**Supplied records:**
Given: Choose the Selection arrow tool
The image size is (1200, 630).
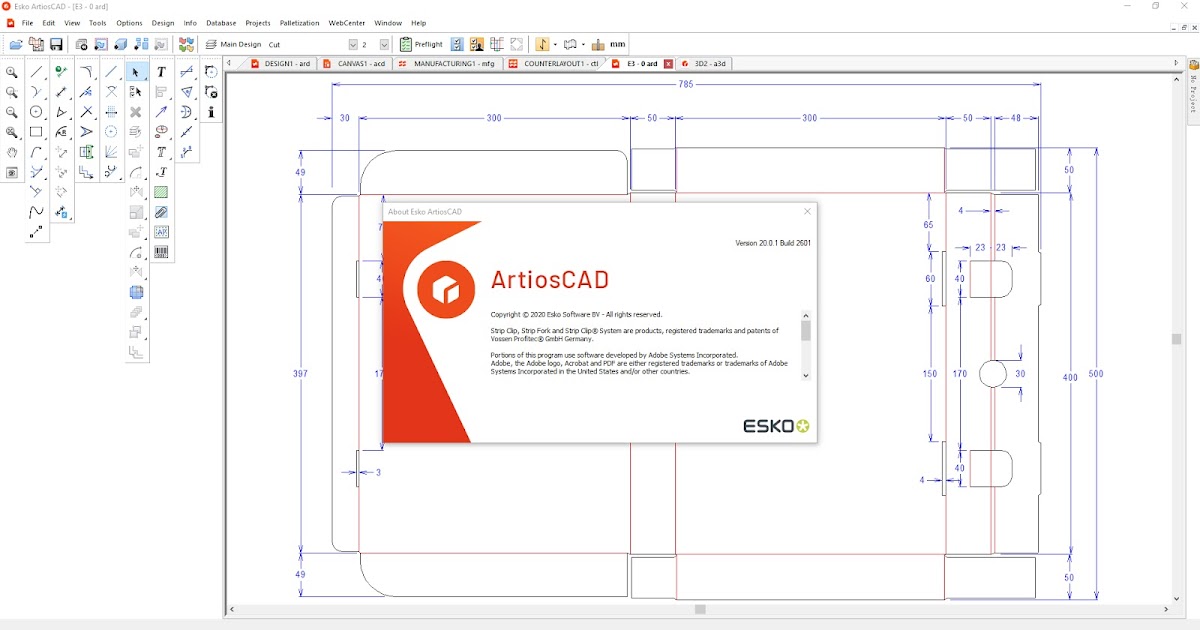Looking at the screenshot, I should click(135, 71).
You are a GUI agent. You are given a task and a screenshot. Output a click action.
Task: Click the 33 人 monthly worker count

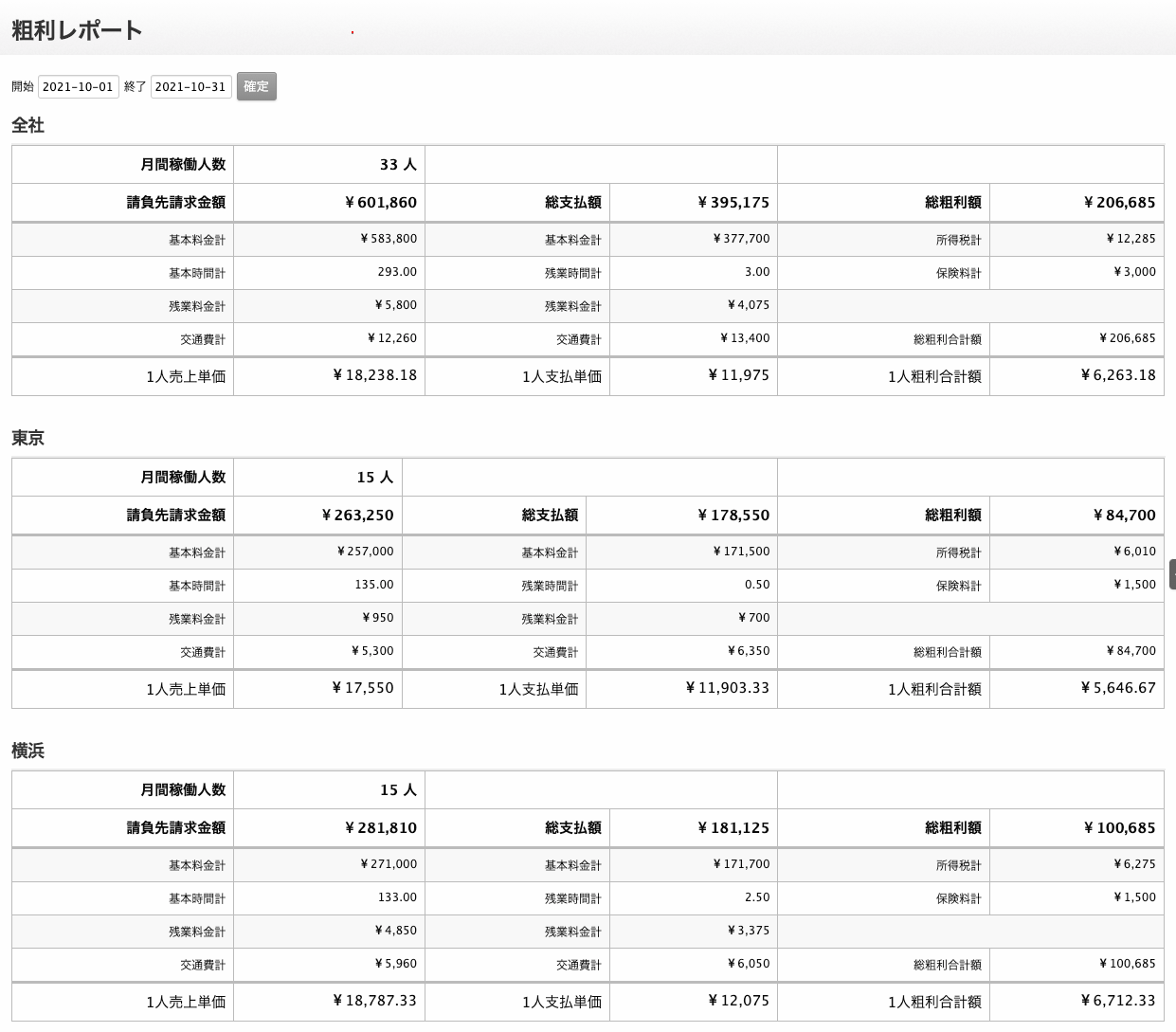coord(398,164)
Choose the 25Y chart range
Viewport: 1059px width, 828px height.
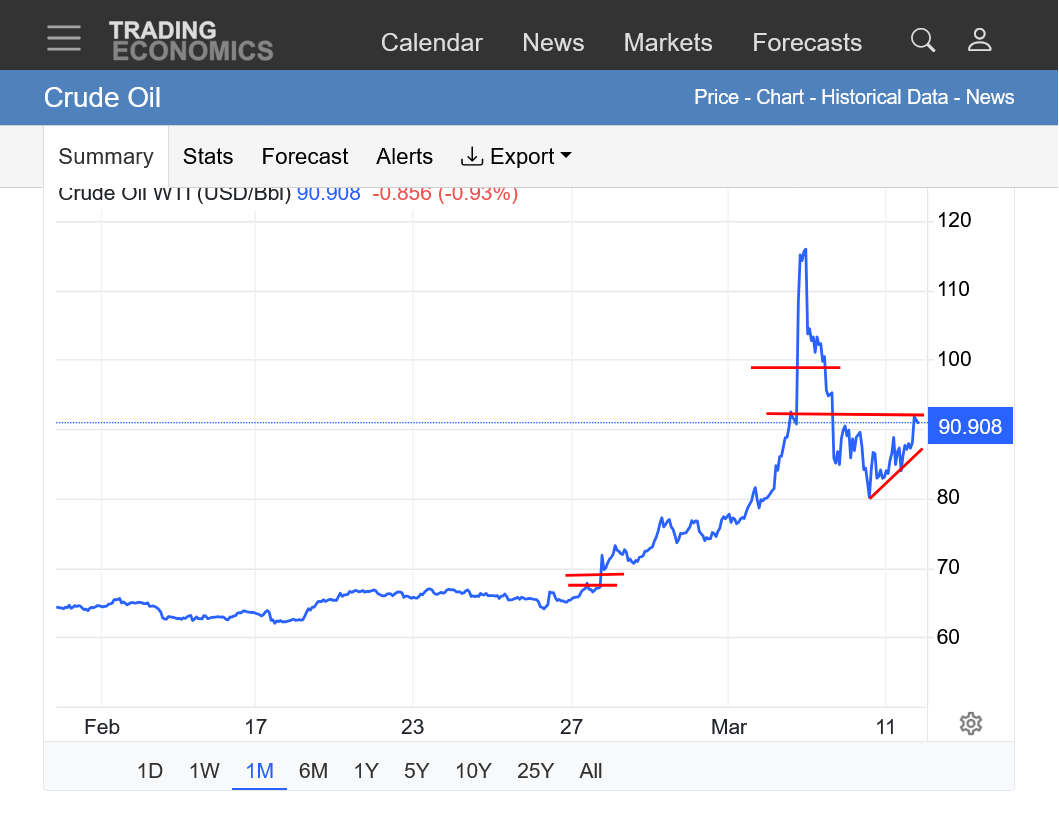point(535,771)
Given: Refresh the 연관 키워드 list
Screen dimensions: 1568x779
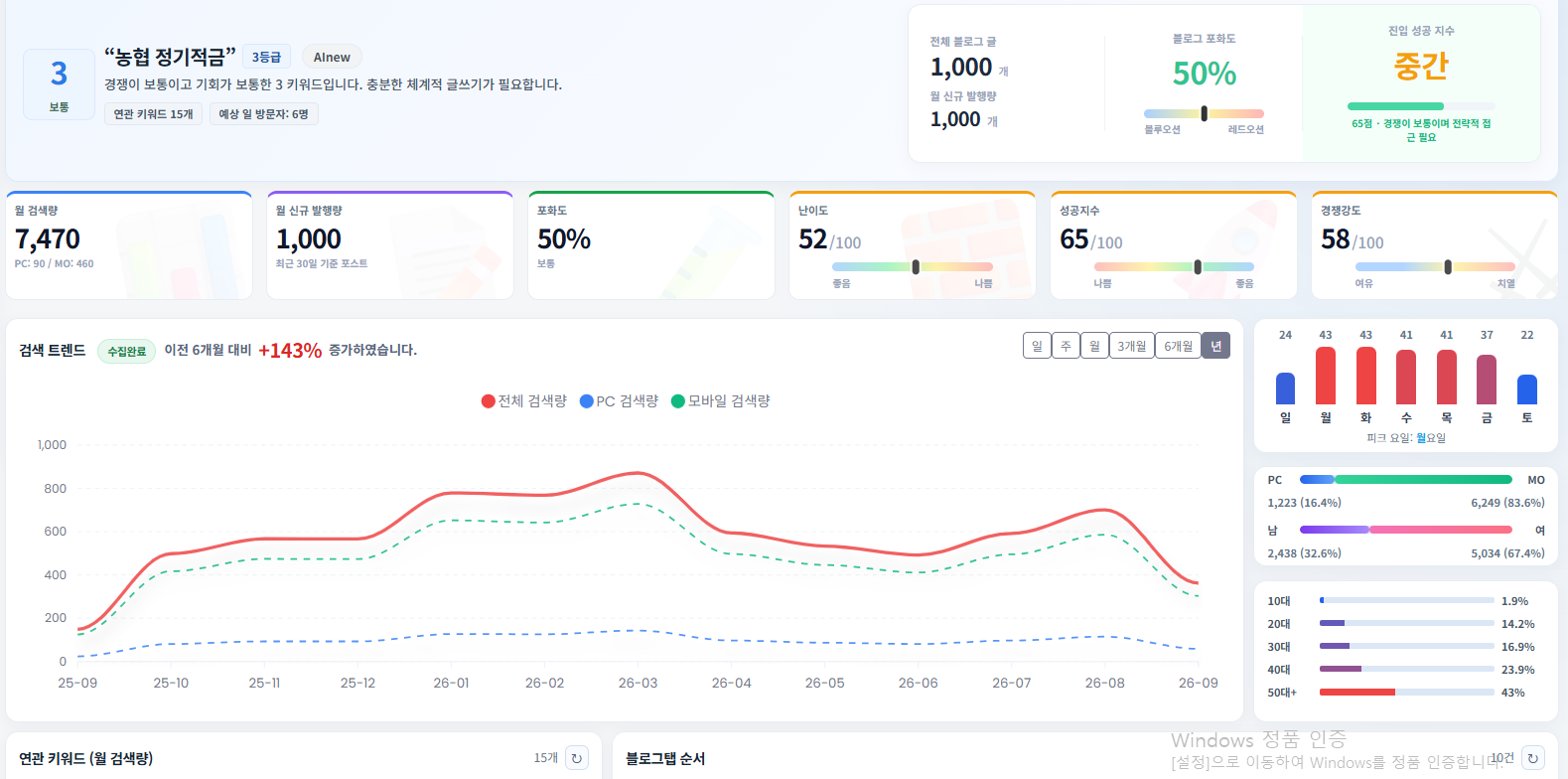Looking at the screenshot, I should 577,758.
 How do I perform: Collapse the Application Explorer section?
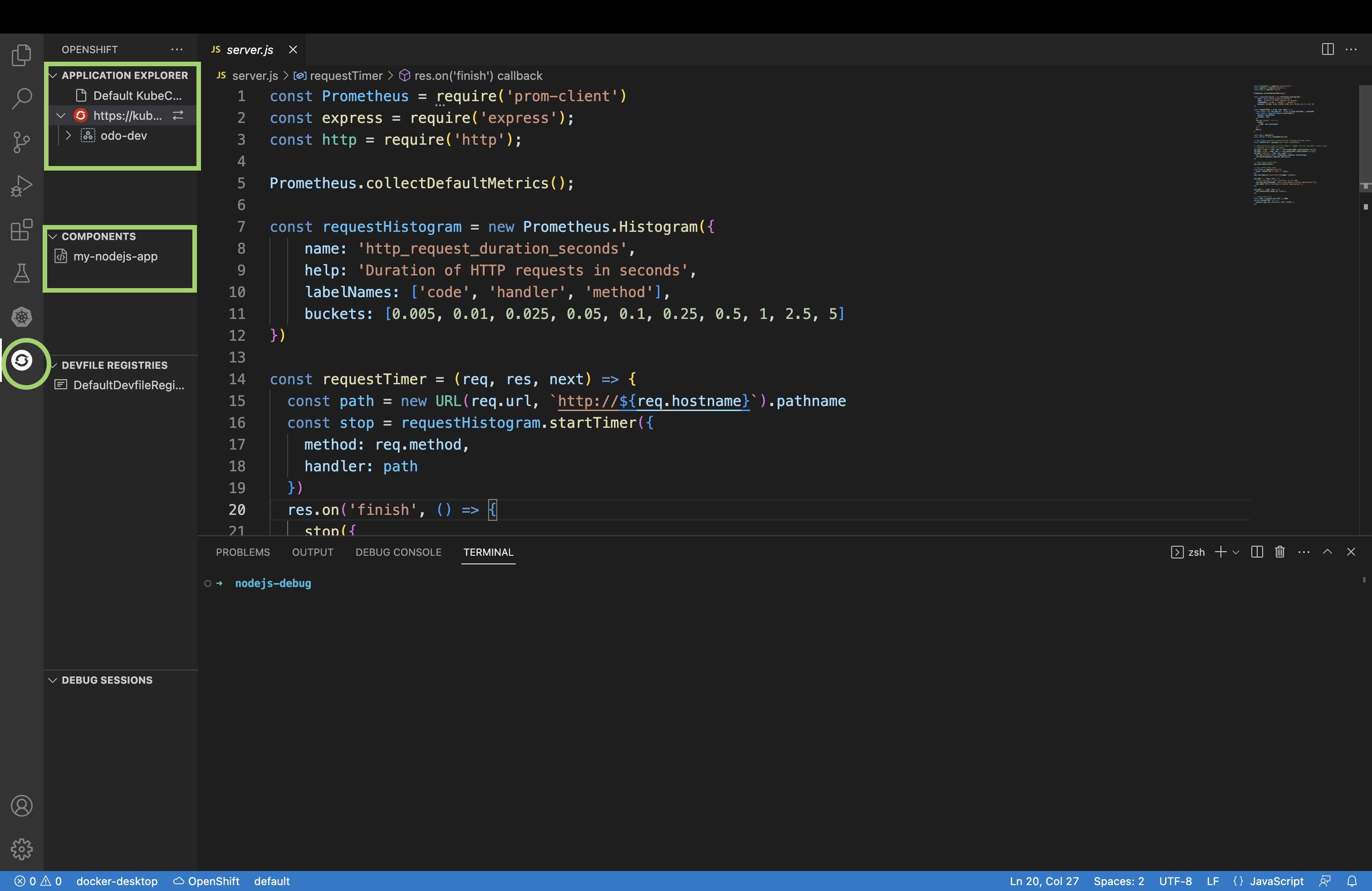pos(53,75)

**What to do:** Rewrite the records above with "Choose" changed to "Select" wherever it occurs and nothing else altered. Omit the pictures.

**Finished task:**
Given: Select the Selection arrow tool
The image size is (1200, 630).
Looking at the screenshot, I should click(135, 71).
You are a GUI agent. You are given a task and a screenshot. Output a click action.
Task: Click the 33 人 monthly worker count

coord(398,164)
Select the 25Y chart range
Viewport: 1059px width, 828px height.
point(535,771)
Given: Refresh the 연관 키워드 list
Screen dimensions: 1568x779
Looking at the screenshot, I should 577,758.
 How do I perform: Collapse the Application Explorer section?
pos(53,75)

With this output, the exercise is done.